Outside Lands 2015
Here’s what we loved most:
The live powerhouse that is Speedy Ortiz picked up the party personality left behind by The Sam Chase on the Panhandle stage and compelled the early Outside Lands revelers to stop, listen, and even dance. As one of very few female-led bands at Outside Lands, Speedy Ortiz grabbed onto every minute attributed to their live performance and set the expectations high for the remainder of Friday’s acts. With killer renditions of “The Graduates” and “Silver Spring,” Speedy Ortiz is the perfect festival band. Sadie Dupuis’s captivating lyrics are never lost in the band’s punch-you-in-the-chest indie rock reveling, and no one holds and thrashes a guitar quite like Sadie.
As St. Vincent started her set, Karl the Fog rolled in which seemed fitting for her display of delightfully dark art rock. Anne Clark was one of eight female-solo acts throughout the entire weekend, and her performance eclipsed every act that took the Lands End stage after her. To pick one, two or even three top songs from her set is impossible. Every note she plays and lyric she sings resonates with the crowd and her fans. She should have been headlining. Even Karl the Fog seemed upset that St. Vincent was not headlining Friday.
Honorable Mention – First Aid Kit
The only all-female band at Outside Lands 2015 put on a show for the lovers of live music who ventured out to Golden Gate Park. First Aid Kit’s delivery on “My Silver Lining” couldn’t have been more fitting. From the opening lyrics, “I don’t want to wait anymore; I’m tired of looking for answers. Take me some place where there’s music and there’s laughter” to the lyrics that made the perfect statement about the current lack of female musicians and bands being booked for Outside Lands, “Be it for reason, be it for love. I won’t take the easy road. Show me the silver lining, I try to keep on keeping on,” First Aid Kit kept it lighthearted and made fans remember why we love them so much.

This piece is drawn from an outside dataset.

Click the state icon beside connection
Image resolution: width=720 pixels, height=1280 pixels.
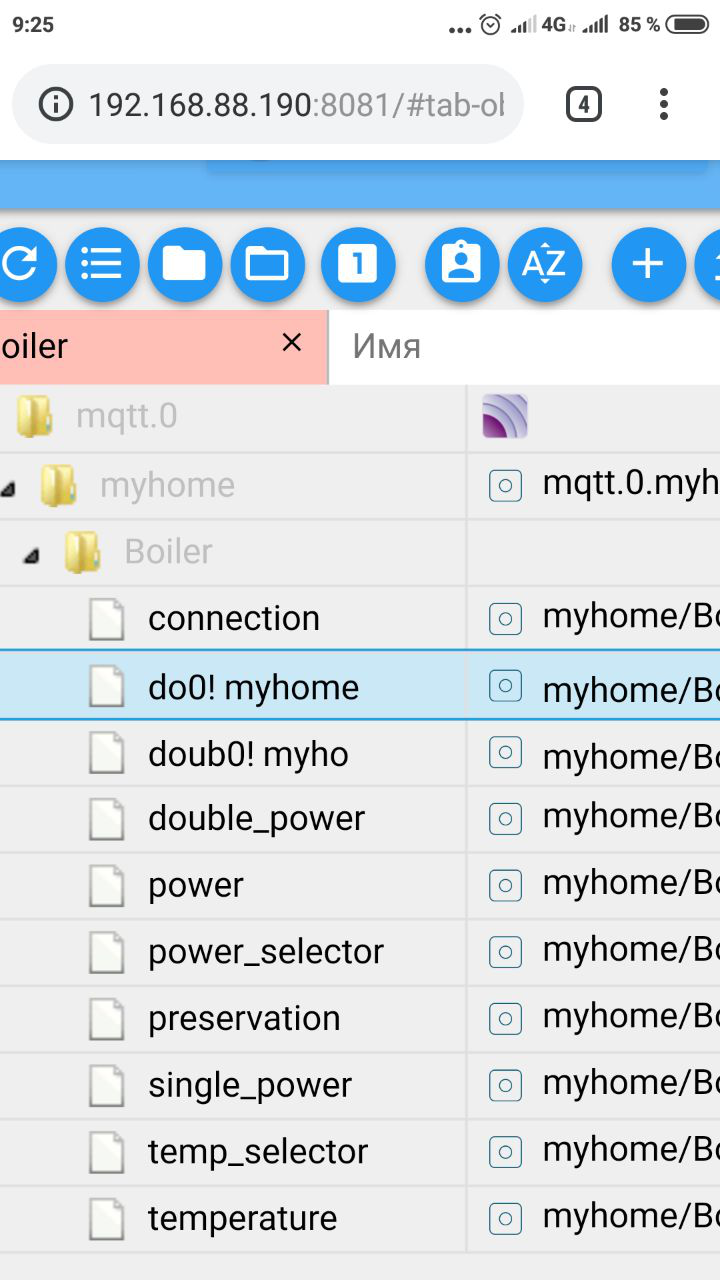click(x=505, y=618)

Kevin Parker and the boys from Australia put out a brilliant piece of POP music this year with Currents, but their live set on Saturday was reminiscent of their psyche guitar-based sound of their first two records. Even the tracks on Currents were beefed up with more prominent guitars. Parker’s voice was strong and clear throughout. “Elephant” was one of the best tracks of the weekend, and the Lands End crowd was going crazy.
The standout track from Kendrick’s classic record Bitch Don’t Kill My Vibe got an amazing sing-along at the Twin Peaks stage from Saturday’s co-headliner, but it was the fire breathing urgency of “m.a.a.d City” that brought us goose bumps. It was spooky and urgent. Of any of the performers all weekend, K. Dot got the most unconditional love. Even when his set sputtered a bit towards the tail end, fans chanted his name and encouraged him on. He has a rare mix of aggression, idealism, and vulnerability that hasn’t resonated with folks (especially on the West Coast) since the late, great Tupac. His followers are maniacal and knew every complicated rhyme scheme by heart.
Sky Ferreira is FOR REAL. She’s poised to take over the world, and put on arguably the best set of the weekend. Showcasing tracks from last years’ very good Night Time, My Time, she commanded the stage, fully in control of her her sex appeal and filled the entire valley near the Sutro Stage with her powerful vocals. She has the ability to tightrope sunny pop (“I Blame Myself”) and a harder, darker vibe of “You’re not the One” with ease. “Heavy Metal Heart” was so damn good, and the fans that chose her over Hot Chip, who was performing at the same time slot on the Lands End stage, were thoroughly rewarded.
Dan Snaith of Caribou put on the best “sounding” set of the weekend. It was surprising how well his music translated (which is technically electronic music, but best heard on a pair of great headphones) to an outdoor setting as expansive as Outside Lands. The flutes and tight drums of “Mars” sounded as good live as they do on the record. “All I Ever Need” had the Twin Peaks crowd moving. Snaith served as the best example of bridging the past (live instrumentation), the present, and future (electronic music and sampling). The people got what they wanted (Dancing! Neverending dancing!!), but the dueling drummers and the capable band backing Snaith gave us high end musicianship as well.